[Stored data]
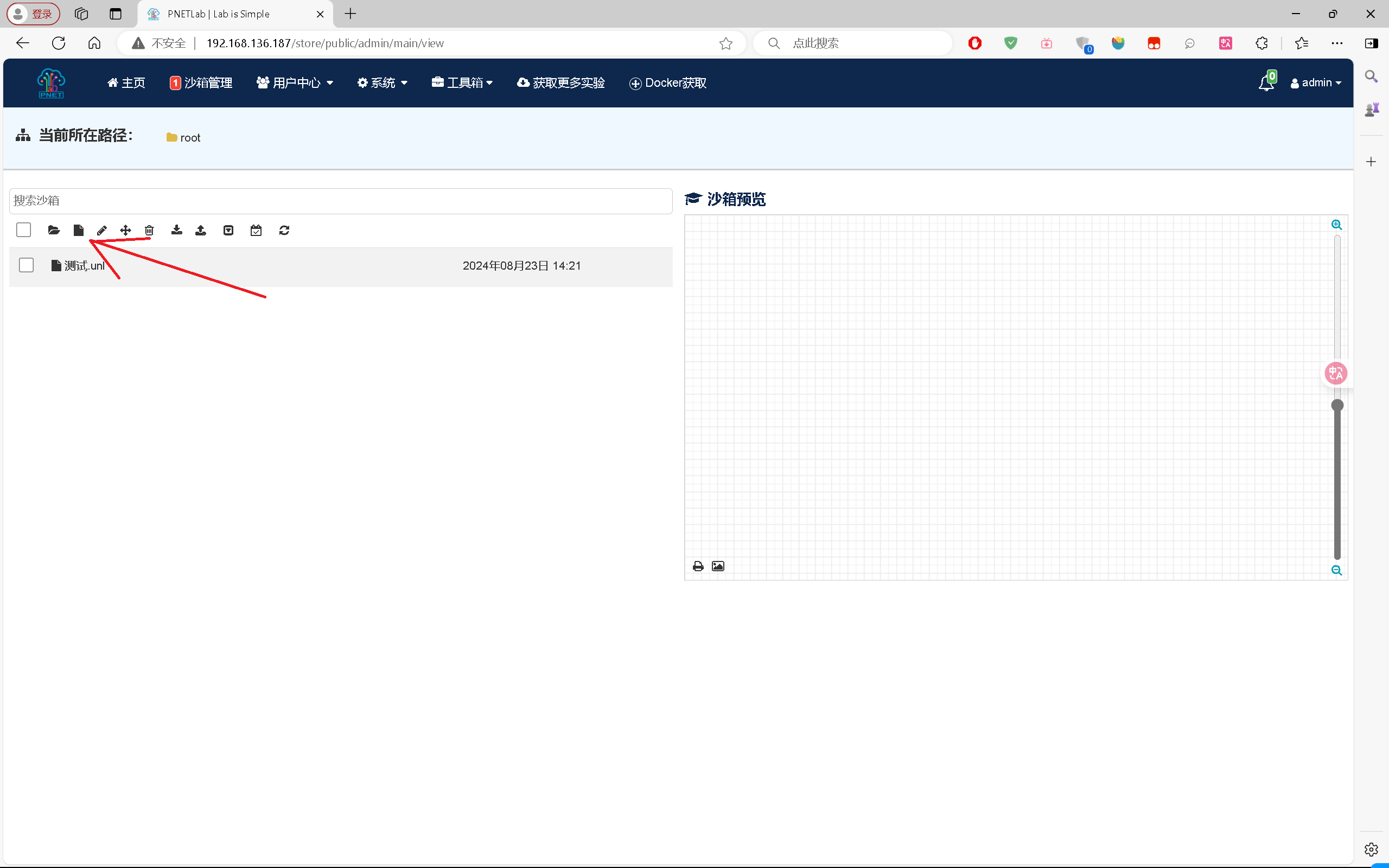Image resolution: width=1389 pixels, height=868 pixels.
Task: Click the move arrows icon
Action: [126, 230]
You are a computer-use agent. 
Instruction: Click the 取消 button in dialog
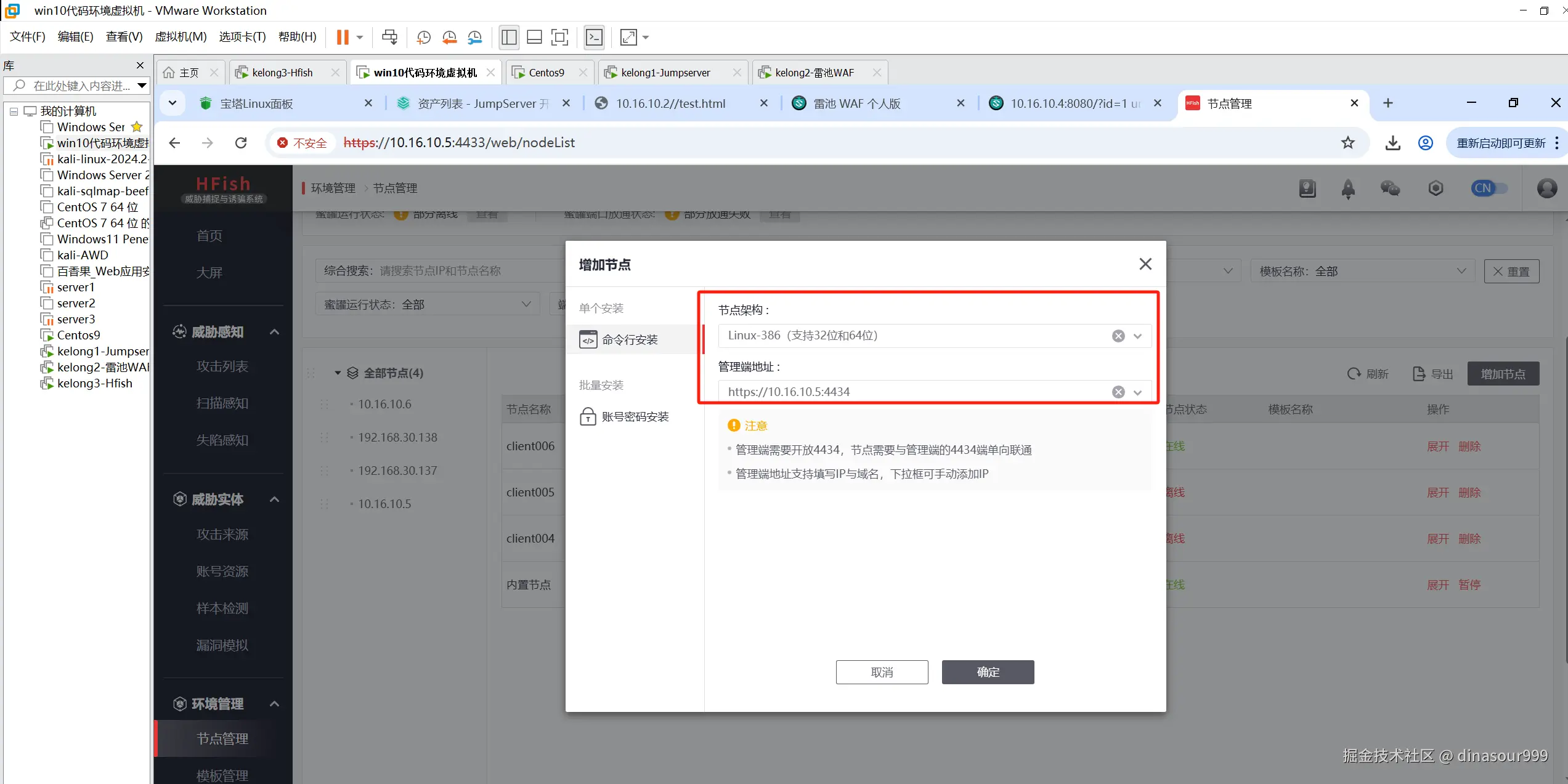[x=882, y=672]
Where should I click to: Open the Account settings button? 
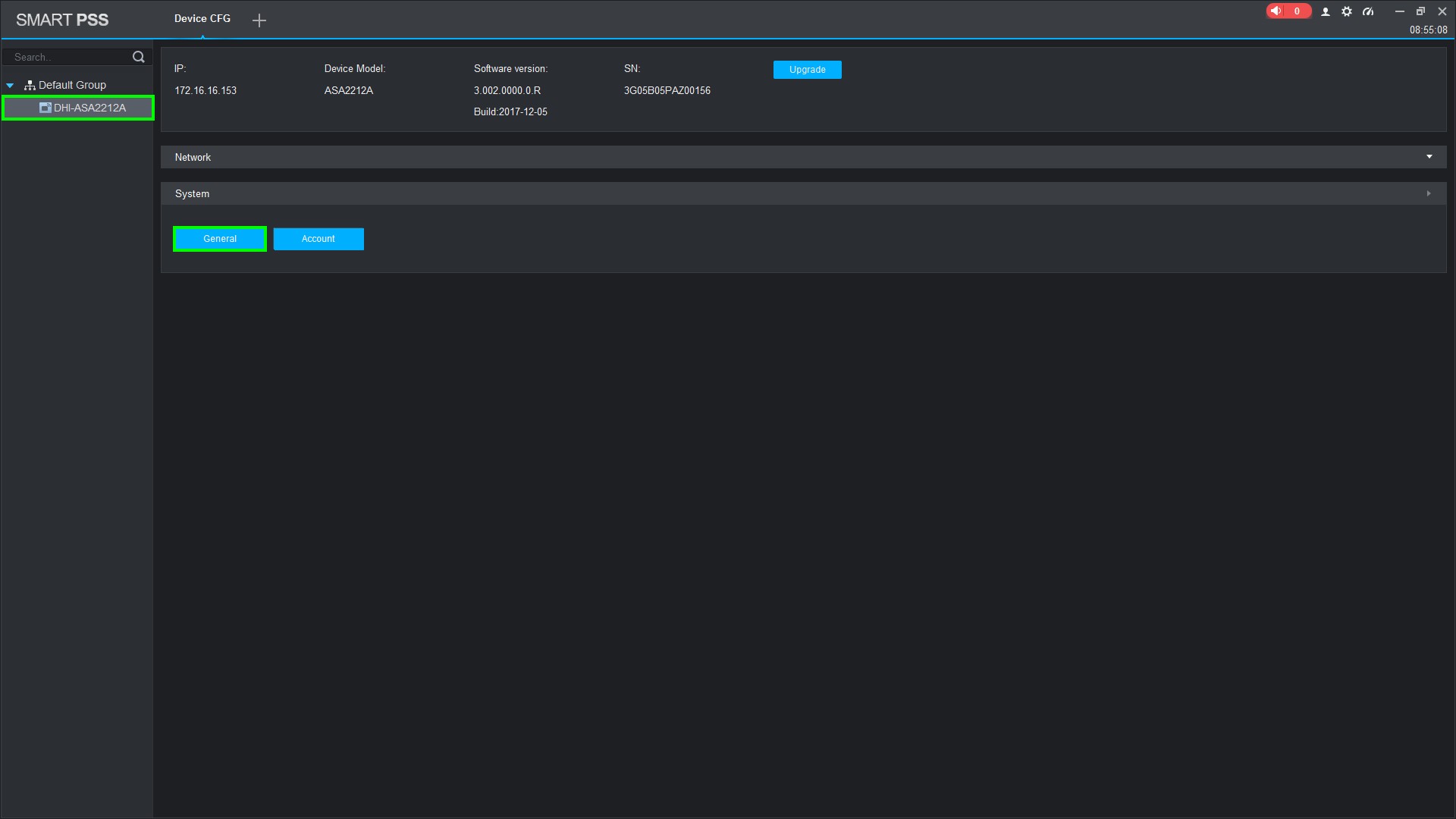click(318, 239)
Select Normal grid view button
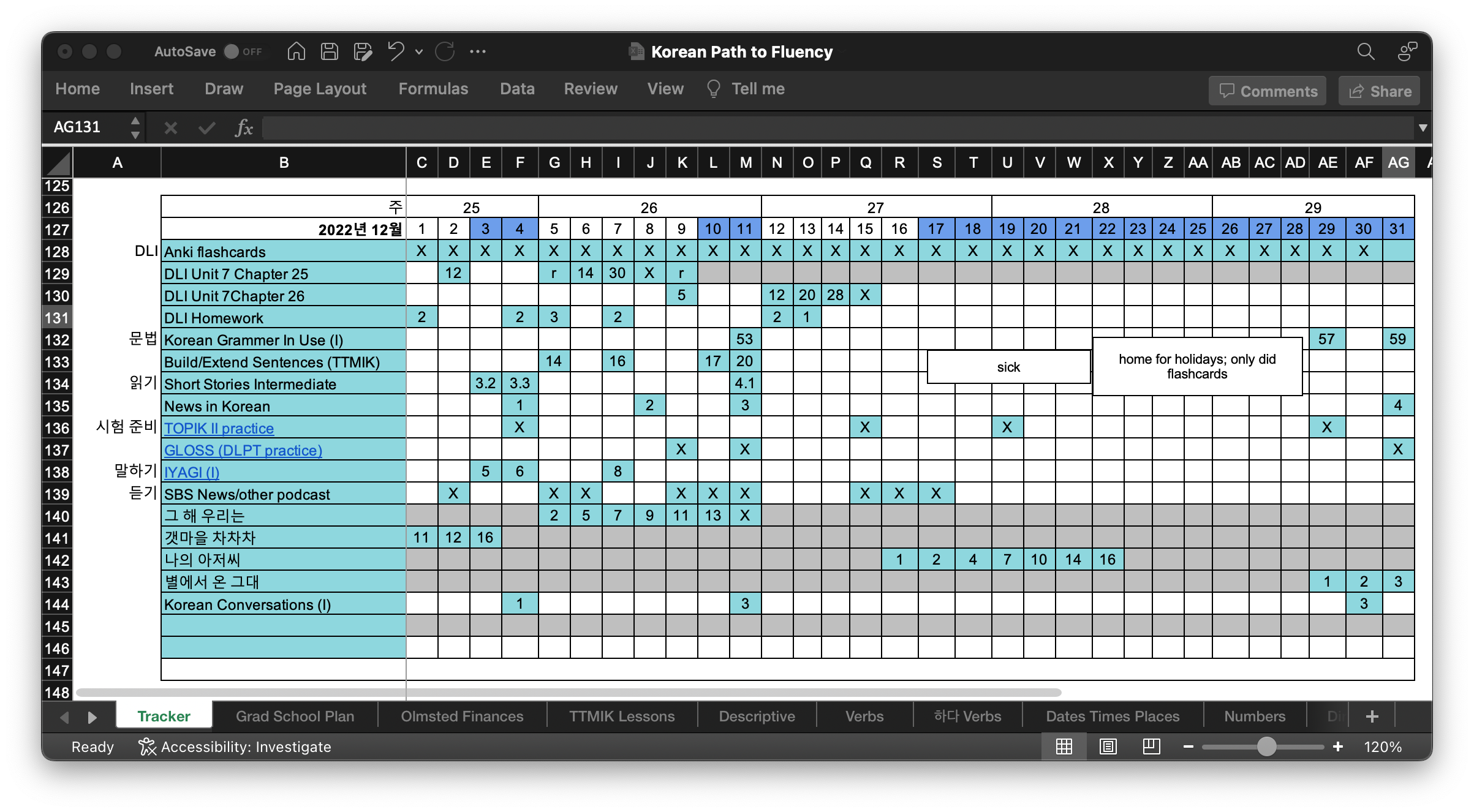 (x=1064, y=746)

▶ Your objective:
When you come to the line containing "You are a computer-use agent." in the records above, repeat that line and all lines after it exactly, but not the pictures.

▶ Solution to the exercise:
You are a computer-use agent. 
Instruction: Click the 取消 button in dialog
[x=882, y=672]
Where should I click to: Open the Account settings button? 
click(318, 239)
Select Normal grid view button
 (x=1064, y=746)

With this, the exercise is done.